Kushner é um contato importante da Casa Branca com a China, e Pequim está fazendo um esforço considerável para garantir que a visita transcorra tranquilamente. A visita também é considerada uma operação de planejamento da viagem do próprio Trump ao país, em novembro.

Imagens de Kushner com a mulher e os filhos em um jantar de família com Xi em sua casa em Pequim, Zhongnanhai, encaixariam bem no manual de Xi de parecer ter "o mundo em sua órbita apropriada, ao redor dele", disse Douglas Paal, vice-presidente da Fundação Carnegie para a Paz Internacional.

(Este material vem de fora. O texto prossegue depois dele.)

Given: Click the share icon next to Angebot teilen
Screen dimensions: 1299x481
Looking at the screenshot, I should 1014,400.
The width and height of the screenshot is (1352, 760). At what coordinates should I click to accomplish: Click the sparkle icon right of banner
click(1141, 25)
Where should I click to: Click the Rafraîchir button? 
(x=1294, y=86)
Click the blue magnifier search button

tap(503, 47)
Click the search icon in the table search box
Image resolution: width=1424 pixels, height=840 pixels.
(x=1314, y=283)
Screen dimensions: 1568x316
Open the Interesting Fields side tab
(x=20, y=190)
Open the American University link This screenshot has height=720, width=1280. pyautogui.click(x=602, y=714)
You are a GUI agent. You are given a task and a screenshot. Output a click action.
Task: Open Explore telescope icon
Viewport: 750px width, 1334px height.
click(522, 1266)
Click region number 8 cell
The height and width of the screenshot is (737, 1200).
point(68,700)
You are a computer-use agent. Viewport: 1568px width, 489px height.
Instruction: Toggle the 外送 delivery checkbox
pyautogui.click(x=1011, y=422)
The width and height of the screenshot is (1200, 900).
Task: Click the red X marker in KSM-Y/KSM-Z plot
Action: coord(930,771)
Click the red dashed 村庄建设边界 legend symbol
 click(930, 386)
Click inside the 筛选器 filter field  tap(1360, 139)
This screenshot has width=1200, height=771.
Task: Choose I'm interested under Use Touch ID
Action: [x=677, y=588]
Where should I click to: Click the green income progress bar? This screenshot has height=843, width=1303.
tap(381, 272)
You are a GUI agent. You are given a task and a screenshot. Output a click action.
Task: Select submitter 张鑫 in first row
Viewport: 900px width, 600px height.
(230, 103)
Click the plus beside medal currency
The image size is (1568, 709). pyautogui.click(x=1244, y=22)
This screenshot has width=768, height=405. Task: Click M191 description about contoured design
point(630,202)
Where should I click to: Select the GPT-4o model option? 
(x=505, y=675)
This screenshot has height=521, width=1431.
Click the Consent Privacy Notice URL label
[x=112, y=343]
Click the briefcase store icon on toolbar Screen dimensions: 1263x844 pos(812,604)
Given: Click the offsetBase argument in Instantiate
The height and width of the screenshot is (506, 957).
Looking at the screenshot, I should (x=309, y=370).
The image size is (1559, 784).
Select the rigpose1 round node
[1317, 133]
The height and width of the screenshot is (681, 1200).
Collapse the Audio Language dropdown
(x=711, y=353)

Para a China, a Coreia do Norte não é a única questão problemática com os EUA sobre a qual a credibilidade do governo Trump falhou recentemente. Na semana passada, a China parece ter escapado por pouco de tarifas comerciais punitivas dos EUA.

A Casa Branca estaria considerando uma investigação de supostas violações chinesas à propriedade intelectual dos EUA, o que poderia ter causado um aumento das tarifas sobre as importações chinesas.

Mas o plano parece ter sido abandonado porque o governo precisava do apoio da China no último fim de semana para as duras novas sanções da ONU contra a Coreia do Norte.

"Os chineses imaginam que as 301 medidas citadas estão suspensas até que a família Trump viaje a Pequim", disse Paal, referindo-se à seção da Lei de Comércio de 1974 que o governo americano pretendia usar para punir a China.

De modo geral, a liderança chinesa —que está acostumada à beligerância com a Coreia do Norte, seu aliado agora afastado— não acredita que Trump realmente poria em prática a ameaça de atacar a Coreia do Norte, disse Yun Sun, um membro sênior do programa de Leste da Ásia no Stimson Center.

A China escutou três gerações de bravatas dos líderes da Coreia do Norte, incluindo o atual, Kim Jong-un, por isso a linguagem grandiosa e alarmista não é novidade para eles, disse ela. É comum que o Norte fale em "transformar Seul em um mar de fogo e um monte de cinzas", comentou ela, referindo-se à capital da Coreia do Sul.

E enquanto a Coreia do Norte e os EUA dificilmente são iguais, a China provavelmente desdenha da mesma forma da "guerra retórica" de Trump contra o Norte, disse Sun.

"Uma impressão marcante é como a China vê com pouca credibilidade as ameaças da Coreia do Norte ou de Trump", disse ela, acrescentando: "Eu não acho que os chineses estejam perdendo o sono hoje".

Pelo menos externamente, os líderes chineses parecem estar reagindo com calma às palavras de Trump, porque eles compreendem que não precisam ser levadas a sério, disse White, o ex-estrategista de defesa da Austrália. Isso em si é um grande problema para os EUA, especialmente porque eles concorrem com a China por influência na Ásia, explicou ele.

"Trump está fazendo ameaças vazias à Coreia do Norte", disse White. "É verossímil dizer que os EUA vão atacar a Coreia do Norte se a Coreia do Norte realmente atacar os EUA ou seus aliados, como disse Mattis. Mas não é verossímil ameaçar atacar se a Coreia do Norte continuar fazendo ameaças verbais aos EUA."

A China se beneficiaria se Trump realmente começasse uma guerra com a Coreia do Norte? "Se os EUA tiverem uma vitória rápida e decisiva, será uma grande derrota para a China", disse White.